The main CIA man in Serbia was Iceman who betrayed Milosevic

Allegedly, the article writes about Jovica Stanisic who revealed the secrets of the Milosevic regime and the location of mass graves in Bosnia to his colleagues from the Central Intelligence Agency, but also spread gossips about Milosevic and called him "terrible, insincere and corrupt", Blic reported.

As a favor, the Central Intelligence Agency, as "Blic" further reports, took him on a study trip to the CIA headquarters in 1996, where he received a warmly welcome. American colleagues took him to a jazz session at the Blues Alley Club in Georgetown and drove him to the east coast of Maryland to duck hunting.
John Deutsch, the head of the CIA in those days, even presented him a 1937 Parker shotgun, a highly valued collector's item.
The Belgrade daily reminds that the cooperation between Stanisic and the CIA was also confirmed by Wayne Jordash, who was a lawyer to Mr. Stanisic, who stated in The Hague that Stanisic contacted the CIA in 1991 and that in 1993 he took the CIA operatives to the locations of mass graves in Bosnia.

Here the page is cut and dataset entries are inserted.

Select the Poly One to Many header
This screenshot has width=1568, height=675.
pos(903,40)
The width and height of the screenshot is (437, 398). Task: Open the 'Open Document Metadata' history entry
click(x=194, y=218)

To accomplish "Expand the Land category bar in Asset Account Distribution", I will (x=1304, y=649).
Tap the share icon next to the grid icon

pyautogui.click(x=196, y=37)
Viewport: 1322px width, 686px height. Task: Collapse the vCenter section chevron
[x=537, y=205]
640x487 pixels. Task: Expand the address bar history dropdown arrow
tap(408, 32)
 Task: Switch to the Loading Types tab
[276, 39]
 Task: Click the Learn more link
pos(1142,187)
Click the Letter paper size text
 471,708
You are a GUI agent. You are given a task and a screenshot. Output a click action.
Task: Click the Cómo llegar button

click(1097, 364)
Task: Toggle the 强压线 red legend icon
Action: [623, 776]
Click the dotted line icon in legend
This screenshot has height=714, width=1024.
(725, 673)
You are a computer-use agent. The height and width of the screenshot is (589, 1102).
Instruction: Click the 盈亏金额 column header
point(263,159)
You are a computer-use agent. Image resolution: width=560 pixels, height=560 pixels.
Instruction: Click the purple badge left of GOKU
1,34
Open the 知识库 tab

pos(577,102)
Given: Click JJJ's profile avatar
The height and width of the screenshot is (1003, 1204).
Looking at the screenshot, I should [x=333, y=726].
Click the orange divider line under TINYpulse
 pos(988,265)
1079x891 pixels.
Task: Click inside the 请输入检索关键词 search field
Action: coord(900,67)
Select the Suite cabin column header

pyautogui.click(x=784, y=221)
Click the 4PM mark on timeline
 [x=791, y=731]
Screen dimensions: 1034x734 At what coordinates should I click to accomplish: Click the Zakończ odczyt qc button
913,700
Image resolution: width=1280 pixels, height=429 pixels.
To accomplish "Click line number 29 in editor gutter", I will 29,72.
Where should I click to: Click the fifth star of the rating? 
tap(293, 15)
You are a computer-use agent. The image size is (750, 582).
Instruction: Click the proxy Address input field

Once Stanisic appeared before The Hague tribunal on charges of taking part in a joint criminal enterprise with Milosevic aimed at removing Bosnians and Croats from parts of Bosnia and Croatia in order to establish an ethnic Serbian state, the former Serbian Secret Service chief called on friends from CIA. And they extended their hand to him, the text states.
A secret document was submitted by the CIA to the Hague Tribunal, listing all of the merits of Mr. Stanisic, as a kind of confirmation of his "good role", with the condition that the document remains sealed.
William Lofgren, a retired CIA agent in Belgrade who was in charge of Stanisic explained that the CIA presented the file to show "that this...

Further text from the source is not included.